Breakerbox



At Breakerbox — an energy consultant startup — I worked with the design team to bring one of IDEO CoLab’s first venture design projects from a concept to reality — a fully fleshed-out brand, ready to conquer the world. Collaborating with both a team at Exelon and IDEO teams, the Breakerbox crew iterated on countless versions of the product’s deisgn and marketing.

Role — Creative & Art Direction, Branding, Product Design, Illustration, User Research, Content Strategy, Front-End Development 


The product
The Breakerbox product evolved from being a standard energy marketplace to a digital energy consultancy that brings concierge level service to a digital buying experience.
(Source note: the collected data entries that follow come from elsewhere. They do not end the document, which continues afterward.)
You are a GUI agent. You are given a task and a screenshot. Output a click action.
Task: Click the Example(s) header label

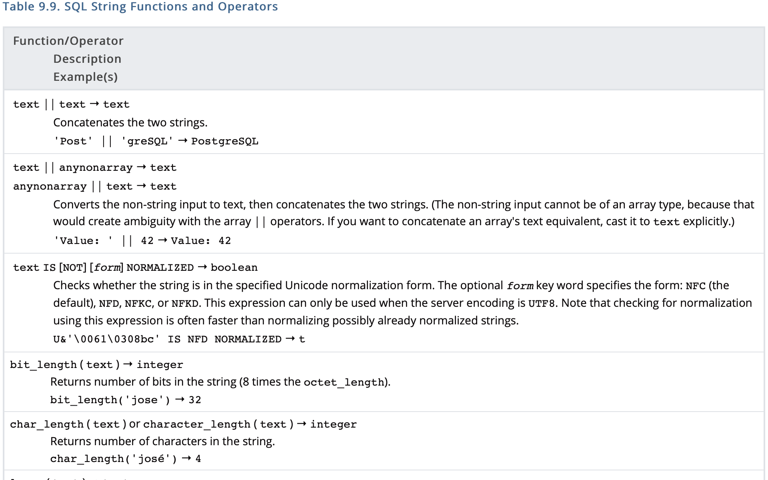(85, 77)
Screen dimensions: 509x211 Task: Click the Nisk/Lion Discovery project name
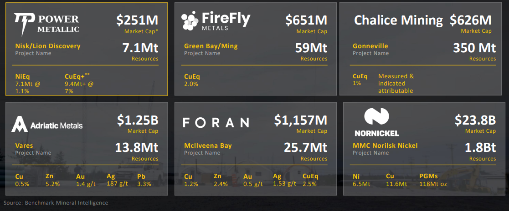[48, 46]
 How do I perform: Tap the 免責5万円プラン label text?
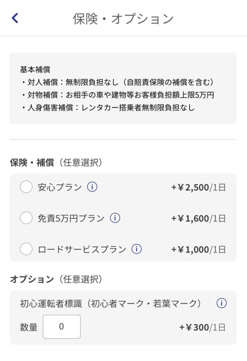[71, 218]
The world of energy brokerage lives in the dark ages– paper contracts and bills, back alley dealings with brokers that have hundreds of uneducated clientele, and one-and-done relationships with energy suppliers. Breakerbox is meant not only to get small and medium-sized business owners the best price on your energy supply, but also take a holistic approach to the management of their properties. With usage monitoring and insights on how to invest in optimizing a location, Breakerbox brings a long-term relationship to a short-term focused market.





The visual style
I worked with other IDEO collaborators on the Breakerbox brand & visual style, testing different illustrattion styles and data visualization patterns to find the right attitude for the product.

Logotype



Color Palette




Typeface




Single source of truth
Near the beginning of my time with Breakerbox, we hunkered down creating a design system in Figma from my initial components, and together the team put together auto-flow components and accessible versions of our color palettes.
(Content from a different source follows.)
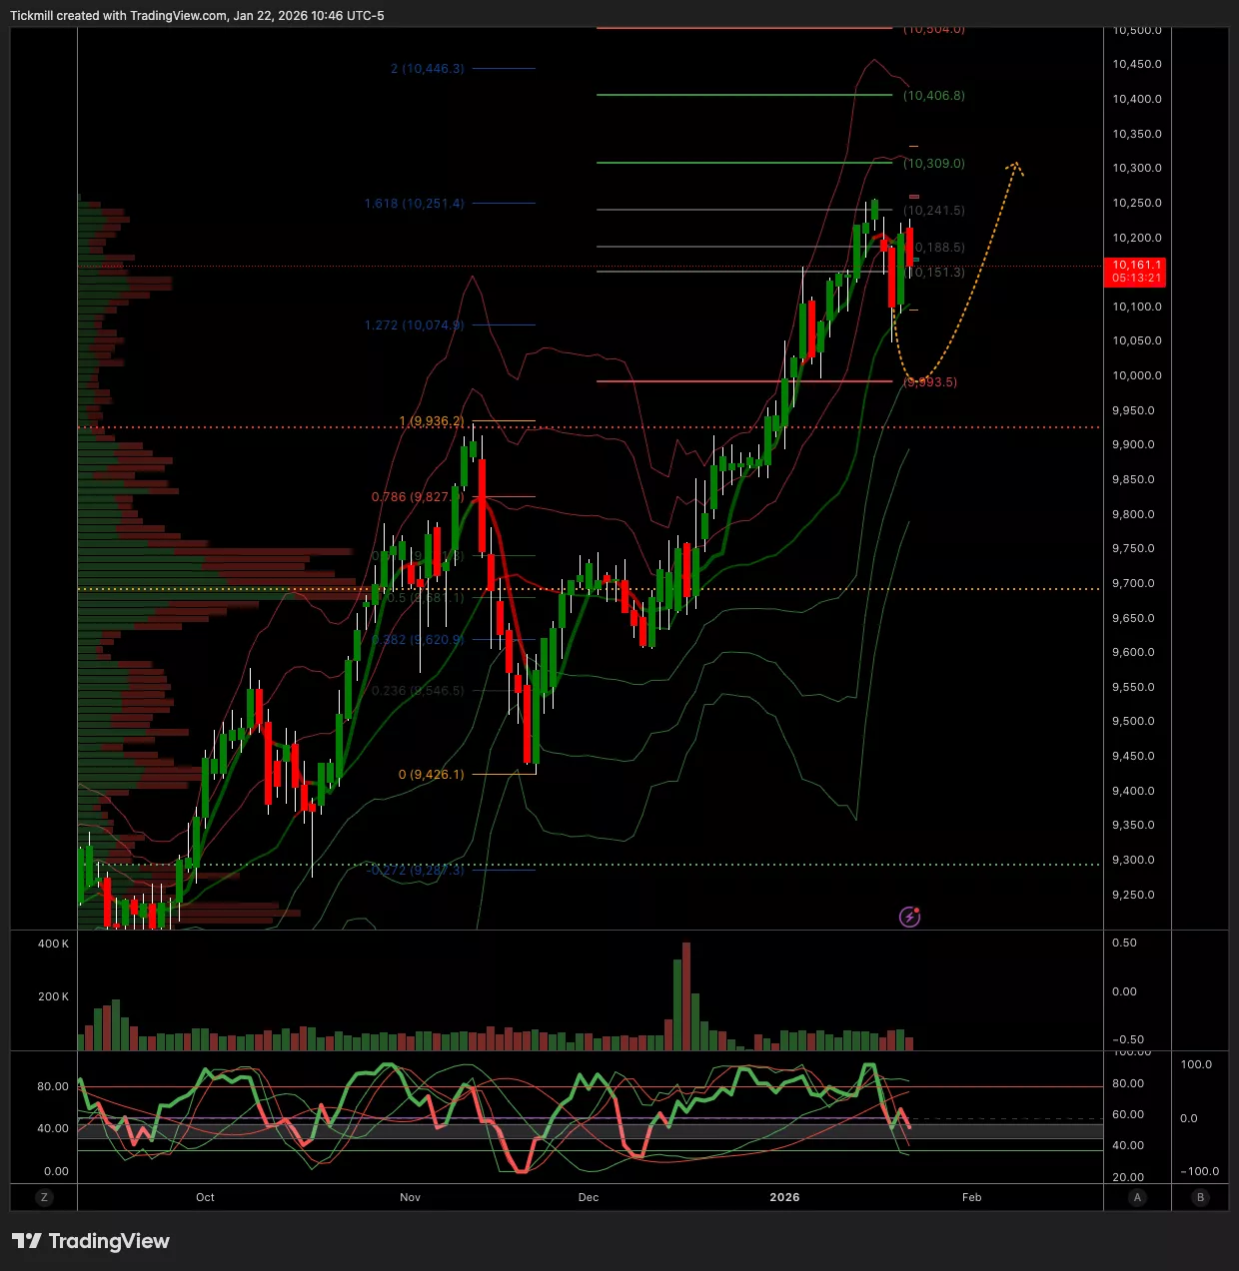1239x1271 pixels.
Task: Click the orange arrowhead of the projection path
Action: pyautogui.click(x=1015, y=166)
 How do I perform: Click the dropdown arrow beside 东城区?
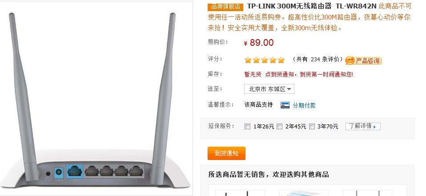tap(289, 89)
Putting the fun in functionality
Breakerbox has a wide gamut of data types to represent, and needs to feel light enough for the user to engage with the data rather than be overwhelmed by it. For this reason, we adjusted the Breakerbox visual aesthetic to embrace more rounded organic forms rather than our initial isometric styling. Initial designs were rigid and complex, while the newer ones were more simplistic, squishy and lighter, with more intentional color association and animation rather than having unnecessary moments that tended to distract during user tests.


Iconography scribbles


 




At the speed of thought
The day-one version of the product itself takes a simple location based on-boarding approach, moving away from a dashboard driven experience and more towards seeing a a personalized set of contracts with a tool set to guide the user to seeing what the best fit for them is. From here we I worked with subject matter experts to understand the user flow.


User journey mapping



Iterative prototyping
We went through multiple iterations of this view over time, and even explored what it would look like after a users had purchased a contract.

Version 1


Version 2


Version 3



(Seeing market price)
Version 1


Version 2


Version 3

(Tracking usage)
Version 1


Version 2



The energy explainer
Something that we struggled with during the design process was a disparity in the audience for our product. We tried creating many different versions of an explainer for the process, making illustrations and diagrams, a web animation, and finally found a set of simple illustrations and animations that got the point across rather quickly in a way that wasn’t too distracting.




It was fun!
Working at Breakerbox and seeing the brand come to life has been very rewarding for me as a designer. I'm really proud of what I've done here.